══ EXERCISE DATA
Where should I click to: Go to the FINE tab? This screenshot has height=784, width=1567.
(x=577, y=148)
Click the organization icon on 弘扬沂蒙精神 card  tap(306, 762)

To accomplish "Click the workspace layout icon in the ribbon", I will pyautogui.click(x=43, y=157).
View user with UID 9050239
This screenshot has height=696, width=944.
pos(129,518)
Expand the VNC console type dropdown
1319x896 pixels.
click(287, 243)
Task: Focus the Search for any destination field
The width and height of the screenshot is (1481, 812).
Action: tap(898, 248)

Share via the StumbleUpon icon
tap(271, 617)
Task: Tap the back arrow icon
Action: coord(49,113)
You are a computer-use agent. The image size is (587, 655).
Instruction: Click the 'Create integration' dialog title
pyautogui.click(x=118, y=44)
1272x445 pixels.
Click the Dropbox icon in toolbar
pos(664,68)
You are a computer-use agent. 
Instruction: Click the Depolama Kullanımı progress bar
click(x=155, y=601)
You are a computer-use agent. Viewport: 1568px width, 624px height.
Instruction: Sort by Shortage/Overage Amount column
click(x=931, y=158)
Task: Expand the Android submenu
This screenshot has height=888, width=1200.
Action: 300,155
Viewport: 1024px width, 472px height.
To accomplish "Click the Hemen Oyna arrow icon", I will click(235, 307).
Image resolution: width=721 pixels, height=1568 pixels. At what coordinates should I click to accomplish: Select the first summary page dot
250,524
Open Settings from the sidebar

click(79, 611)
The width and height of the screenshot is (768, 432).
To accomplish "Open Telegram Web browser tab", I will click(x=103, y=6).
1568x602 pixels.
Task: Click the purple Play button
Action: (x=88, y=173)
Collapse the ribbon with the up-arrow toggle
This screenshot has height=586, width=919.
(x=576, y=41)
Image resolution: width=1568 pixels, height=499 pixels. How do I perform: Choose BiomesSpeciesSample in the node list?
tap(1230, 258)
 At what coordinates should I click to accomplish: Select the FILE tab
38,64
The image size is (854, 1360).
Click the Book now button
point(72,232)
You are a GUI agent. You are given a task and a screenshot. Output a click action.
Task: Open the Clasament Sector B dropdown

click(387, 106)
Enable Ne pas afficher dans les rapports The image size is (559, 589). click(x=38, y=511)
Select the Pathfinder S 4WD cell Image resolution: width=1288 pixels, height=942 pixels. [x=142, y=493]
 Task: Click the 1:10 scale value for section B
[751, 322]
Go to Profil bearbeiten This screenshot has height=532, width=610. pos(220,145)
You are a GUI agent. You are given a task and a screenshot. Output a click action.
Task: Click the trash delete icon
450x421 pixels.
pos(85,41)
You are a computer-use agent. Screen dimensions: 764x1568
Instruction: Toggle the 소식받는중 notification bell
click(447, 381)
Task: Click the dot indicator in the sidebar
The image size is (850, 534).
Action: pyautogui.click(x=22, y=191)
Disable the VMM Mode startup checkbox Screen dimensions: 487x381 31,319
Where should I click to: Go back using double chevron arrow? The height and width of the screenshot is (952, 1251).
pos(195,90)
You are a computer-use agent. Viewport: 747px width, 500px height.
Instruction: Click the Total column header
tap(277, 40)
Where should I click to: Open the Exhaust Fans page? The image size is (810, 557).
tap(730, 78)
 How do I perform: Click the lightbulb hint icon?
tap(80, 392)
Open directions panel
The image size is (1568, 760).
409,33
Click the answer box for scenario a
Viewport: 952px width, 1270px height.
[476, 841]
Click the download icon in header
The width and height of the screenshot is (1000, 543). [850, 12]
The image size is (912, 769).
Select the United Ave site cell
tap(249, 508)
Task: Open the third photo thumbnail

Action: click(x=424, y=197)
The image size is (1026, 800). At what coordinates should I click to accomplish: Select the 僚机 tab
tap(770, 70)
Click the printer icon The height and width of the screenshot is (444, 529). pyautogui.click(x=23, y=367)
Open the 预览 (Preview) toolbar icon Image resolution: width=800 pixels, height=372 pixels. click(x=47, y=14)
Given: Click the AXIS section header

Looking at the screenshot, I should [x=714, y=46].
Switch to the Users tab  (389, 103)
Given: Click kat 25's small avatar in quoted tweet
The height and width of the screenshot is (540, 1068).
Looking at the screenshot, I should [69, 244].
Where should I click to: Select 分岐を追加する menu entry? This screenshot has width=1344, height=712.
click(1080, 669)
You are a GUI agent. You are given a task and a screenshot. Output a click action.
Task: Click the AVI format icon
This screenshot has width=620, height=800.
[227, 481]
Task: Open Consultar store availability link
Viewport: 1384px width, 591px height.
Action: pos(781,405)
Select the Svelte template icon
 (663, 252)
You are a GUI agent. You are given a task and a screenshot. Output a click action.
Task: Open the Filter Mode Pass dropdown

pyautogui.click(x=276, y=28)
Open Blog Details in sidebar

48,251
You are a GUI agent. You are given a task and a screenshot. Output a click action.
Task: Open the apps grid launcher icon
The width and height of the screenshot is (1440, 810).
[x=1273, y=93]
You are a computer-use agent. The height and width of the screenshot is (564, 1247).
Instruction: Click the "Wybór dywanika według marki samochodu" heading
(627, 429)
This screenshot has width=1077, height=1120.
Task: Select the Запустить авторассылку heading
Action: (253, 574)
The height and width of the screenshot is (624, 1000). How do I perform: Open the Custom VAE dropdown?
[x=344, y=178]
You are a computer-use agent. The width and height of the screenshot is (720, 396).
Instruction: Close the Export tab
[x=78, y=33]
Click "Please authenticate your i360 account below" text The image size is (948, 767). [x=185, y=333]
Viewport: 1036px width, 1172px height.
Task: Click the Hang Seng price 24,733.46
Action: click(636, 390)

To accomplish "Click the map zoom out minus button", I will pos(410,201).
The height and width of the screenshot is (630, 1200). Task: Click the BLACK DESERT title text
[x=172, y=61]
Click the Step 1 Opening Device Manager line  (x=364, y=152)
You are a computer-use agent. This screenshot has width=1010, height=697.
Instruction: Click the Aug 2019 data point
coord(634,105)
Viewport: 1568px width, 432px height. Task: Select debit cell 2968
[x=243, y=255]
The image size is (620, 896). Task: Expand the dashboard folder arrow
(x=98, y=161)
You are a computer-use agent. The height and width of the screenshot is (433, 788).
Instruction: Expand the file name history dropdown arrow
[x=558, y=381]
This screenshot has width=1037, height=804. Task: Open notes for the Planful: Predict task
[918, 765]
════
(INSTRUCTIONS FOR THE TASK)
All of the records are to be reproduced exactly as they were given.

(WRITTEN SOLUTION)
Where should I click to: Go to the FINE tab? This screenshot has height=784, width=1567.
(x=577, y=148)
Click the organization icon on 弘扬沂蒙精神 card  tap(306, 762)

To accomplish "Click the workspace layout icon in the ribbon", I will pyautogui.click(x=43, y=157).
View user with UID 9050239
This screenshot has height=696, width=944.
pos(129,518)
Expand the VNC console type dropdown
1319x896 pixels.
click(287, 243)
Task: Focus the Search for any destination field
The width and height of the screenshot is (1481, 812).
Action: tap(898, 248)

Share via the StumbleUpon icon
tap(271, 617)
Task: Tap the back arrow icon
Action: coord(49,113)
You are a computer-use agent. The image size is (587, 655).
Instruction: Click the 'Create integration' dialog title
pyautogui.click(x=118, y=44)
1272x445 pixels.
Click the Dropbox icon in toolbar
pos(664,68)
You are a computer-use agent. 
Instruction: Click the Depolama Kullanımı progress bar
click(x=155, y=601)
You are a computer-use agent. Viewport: 1568px width, 624px height.
Instruction: Sort by Shortage/Overage Amount column
click(x=931, y=158)
Task: Expand the Android submenu
This screenshot has height=888, width=1200.
Action: 300,155
Viewport: 1024px width, 472px height.
To accomplish "Click the Hemen Oyna arrow icon", I will click(235, 307).
Image resolution: width=721 pixels, height=1568 pixels. At what coordinates should I click to accomplish: Select the first summary page dot
250,524
Open Settings from the sidebar

click(79, 611)
The width and height of the screenshot is (768, 432).
To accomplish "Open Telegram Web browser tab", I will click(x=103, y=6).
1568x602 pixels.
Task: Click the purple Play button
Action: (x=88, y=173)
Collapse the ribbon with the up-arrow toggle
This screenshot has height=586, width=919.
(x=576, y=41)
Image resolution: width=1568 pixels, height=499 pixels. How do I perform: Choose BiomesSpeciesSample in the node list?
tap(1230, 258)
 At what coordinates should I click to accomplish: Select the FILE tab
38,64
The image size is (854, 1360).
Click the Book now button
point(72,232)
You are a GUI agent. You are given a task and a screenshot. Output a click action.
Task: Open the Clasament Sector B dropdown

click(387, 106)
Enable Ne pas afficher dans les rapports The image size is (559, 589). click(x=38, y=511)
Select the Pathfinder S 4WD cell Image resolution: width=1288 pixels, height=942 pixels. [x=142, y=493]
 Task: Click the 1:10 scale value for section B
[751, 322]
Go to Profil bearbeiten This screenshot has height=532, width=610. pos(220,145)
You are a GUI agent. You are given a task and a screenshot. Output a click action.
Task: Click the trash delete icon
450x421 pixels.
pos(85,41)
You are a computer-use agent. Screen dimensions: 764x1568
Instruction: Toggle the 소식받는중 notification bell
click(447, 381)
Task: Click the dot indicator in the sidebar
The image size is (850, 534).
Action: pyautogui.click(x=22, y=191)
Disable the VMM Mode startup checkbox Screen dimensions: 487x381 31,319
Where should I click to: Go back using double chevron arrow? The height and width of the screenshot is (952, 1251).
pos(195,90)
You are a computer-use agent. Viewport: 747px width, 500px height.
Instruction: Click the Total column header
tap(277, 40)
Where should I click to: Open the Exhaust Fans page? The image size is (810, 557).
tap(730, 78)
 How do I perform: Click the lightbulb hint icon?
tap(80, 392)
Open directions panel
The image size is (1568, 760).
409,33
Click the answer box for scenario a
Viewport: 952px width, 1270px height.
[476, 841]
Click the download icon in header
The width and height of the screenshot is (1000, 543). [850, 12]
The image size is (912, 769).
Select the United Ave site cell
tap(249, 508)
Task: Open the third photo thumbnail

Action: click(x=424, y=197)
The image size is (1026, 800). At what coordinates should I click to accomplish: Select the 僚机 tab
tap(770, 70)
Click the printer icon The height and width of the screenshot is (444, 529). pyautogui.click(x=23, y=367)
Open the 预览 (Preview) toolbar icon Image resolution: width=800 pixels, height=372 pixels. click(x=47, y=14)
Given: Click the AXIS section header

Looking at the screenshot, I should [x=714, y=46].
Switch to the Users tab  (389, 103)
Given: Click kat 25's small avatar in quoted tweet
The height and width of the screenshot is (540, 1068).
Looking at the screenshot, I should [69, 244].
Where should I click to: Select 分岐を追加する menu entry? This screenshot has width=1344, height=712.
click(1080, 669)
You are a GUI agent. You are given a task and a screenshot. Output a click action.
Task: Click the AVI format icon
This screenshot has width=620, height=800.
[227, 481]
Task: Open Consultar store availability link
Viewport: 1384px width, 591px height.
Action: pos(781,405)
Select the Svelte template icon
 (663, 252)
You are a GUI agent. You are given a task and a screenshot. Output a click action.
Task: Open the Filter Mode Pass dropdown

pyautogui.click(x=276, y=28)
Open Blog Details in sidebar

48,251
You are a GUI agent. You are given a task and a screenshot. Output a click action.
Task: Open the apps grid launcher icon
The width and height of the screenshot is (1440, 810).
[x=1273, y=93]
You are a computer-use agent. The height and width of the screenshot is (564, 1247).
Instruction: Click the "Wybór dywanika według marki samochodu" heading
(627, 429)
This screenshot has width=1077, height=1120.
Task: Select the Запустить авторассылку heading
Action: (253, 574)
The height and width of the screenshot is (624, 1000). How do I perform: Open the Custom VAE dropdown?
[x=344, y=178]
You are a computer-use agent. The width and height of the screenshot is (720, 396).
Instruction: Close the Export tab
[x=78, y=33]
Click "Please authenticate your i360 account below" text The image size is (948, 767). [x=185, y=333]
Viewport: 1036px width, 1172px height.
Task: Click the Hang Seng price 24,733.46
Action: click(636, 390)

To accomplish "Click the map zoom out minus button", I will pos(410,201).
The height and width of the screenshot is (630, 1200). Task: Click the BLACK DESERT title text
[x=172, y=61]
Click the Step 1 Opening Device Manager line  (x=364, y=152)
You are a computer-use agent. This screenshot has width=1010, height=697.
Instruction: Click the Aug 2019 data point
coord(634,105)
Viewport: 1568px width, 432px height. Task: Select debit cell 2968
[x=243, y=255]
The image size is (620, 896). Task: Expand the dashboard folder arrow
(x=98, y=161)
You are a computer-use agent. The height and width of the screenshot is (433, 788).
Instruction: Expand the file name history dropdown arrow
[x=558, y=381]
This screenshot has width=1037, height=804. Task: Open notes for the Planful: Predict task
[918, 765]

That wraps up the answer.